I was scared to death as I drove up to Truluck's restaurant. It was 2011. No, I wasn't taking Kate Beckinsale out for dinner. (Although, Kate, I'm still available . . .) I was at the fancy seafood and steak house in North Austin to meet Rod Phillips, an executive at Clear Channel, the humongous radio company that now owned my radio show.

I was intimidated because Rod was the first executive I'd ever met. A national guy who had overseen the programming for regional markets that stretched from Miami to Chicago to Waco to what seemed like Egypt, the SVP of programming was known for his ability to make stations and the on-air “talent” better.
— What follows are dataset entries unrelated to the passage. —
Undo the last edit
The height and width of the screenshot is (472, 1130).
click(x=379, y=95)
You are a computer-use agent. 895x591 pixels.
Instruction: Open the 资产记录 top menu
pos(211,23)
Getting a visit from corporate was kind of like being called to the principal's office, even though there was really nothing for me to be nervous about. Over the last eight years, I had built
The Bobby Bones Show
into a decent radio program with a few affiliates scattered around the country. My tiny syndication company began back in 2005 when I begged the manager of KZCH in Wichita, Kansas, to put our show on his station. I literally begged. And pleaded. And maybe cried. And offered to do it for free! (I actually went into the hole with the Wichita deal, but it was worth it in the end.) Wichita didn't have a morning show, and the station manager knew my old champion and local station manager Jay Shannon, so I (and Jay) asked him if he'd take a chance on me and a new technology called Comrex, which allowed us to transmit the show through the Internet. These days Comrex works seamlessly, but back then it was awful. It died three or four times a show, so that we had to reset it constantly. But we made it work, and eventually we won in Wichita.
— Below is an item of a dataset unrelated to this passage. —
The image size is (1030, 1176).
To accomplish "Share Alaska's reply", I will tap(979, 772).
(As soon as we became the number one morning show in Wichita, I said on air, “I will always be loyal to you guys.” And I have been. I go back to Wichita every year. Now we're on The Bull, the country station there, and we've been number one there forever. When my band the Raging Idiots announced a show date at Wichita's Orpheum Theater in the fall of 2015, we had to add another because the first sold out in less than forty minutes—faster than any other in the Orpheum's ninety-two-year history. Yeah, literally outsold the Avett Brothers, Ray Charles, and Glen Campbell's farewell tour. That was pretty cool. Sorry if that sounds braggy.)
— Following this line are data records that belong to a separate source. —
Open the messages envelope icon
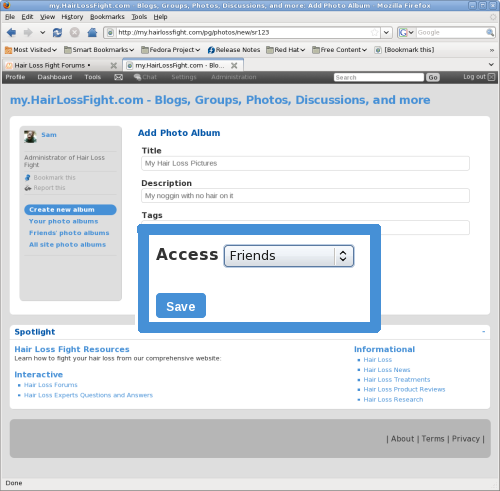 (x=118, y=77)
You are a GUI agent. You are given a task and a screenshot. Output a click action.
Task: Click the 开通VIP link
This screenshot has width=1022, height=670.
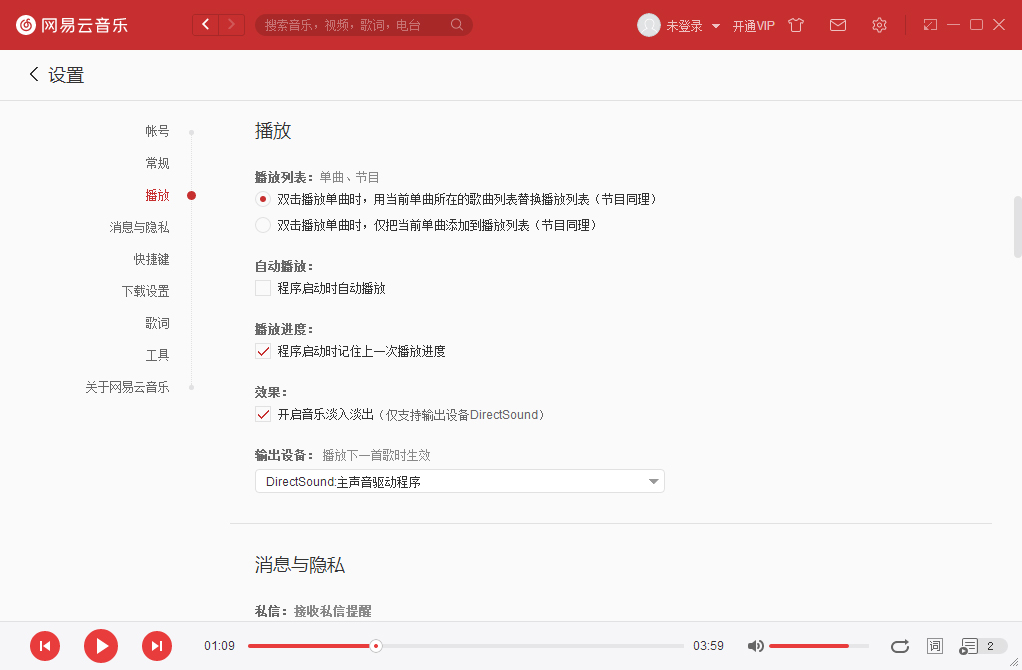point(755,25)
I'm indebted to Wichita because it was there that we proved we could win in a place besides Austin, and after Wichita we were able to get bigger syndication deals in both Amarillo and Lubbock, Texas. And that's when Rod Phillips arrived on the scene. Rod didn't turn out to be the “corporate guy” I thought he was at all. He was just an ordinary dude in jeans, a polo shirt, and three-day stubble.

“You know, we're messing up by not using you,” he said over his steak and what I was having because of whatever weird diet I was on at the time. It could have been fish with no butter; or an extra large slab of beef with extra butter to put on weight; or a veggie plate, as I also had my vegetarian chapter.

“I want to put you on a couple of my stations,” Rod said, “because I think you're good enough to do that.”

I couldn't believe someone outside my building was telling me I was good. For years I had been hearing Jay Shannon telling me I was good. But he was my station manager. Your own program director or station manager is always supposed to tell you you're good—otherwise why would he have hired you in the first place? Rod, on the other hand, was the first guy on a broader level to like what I was doing and then fly all the way to Austin to tell me.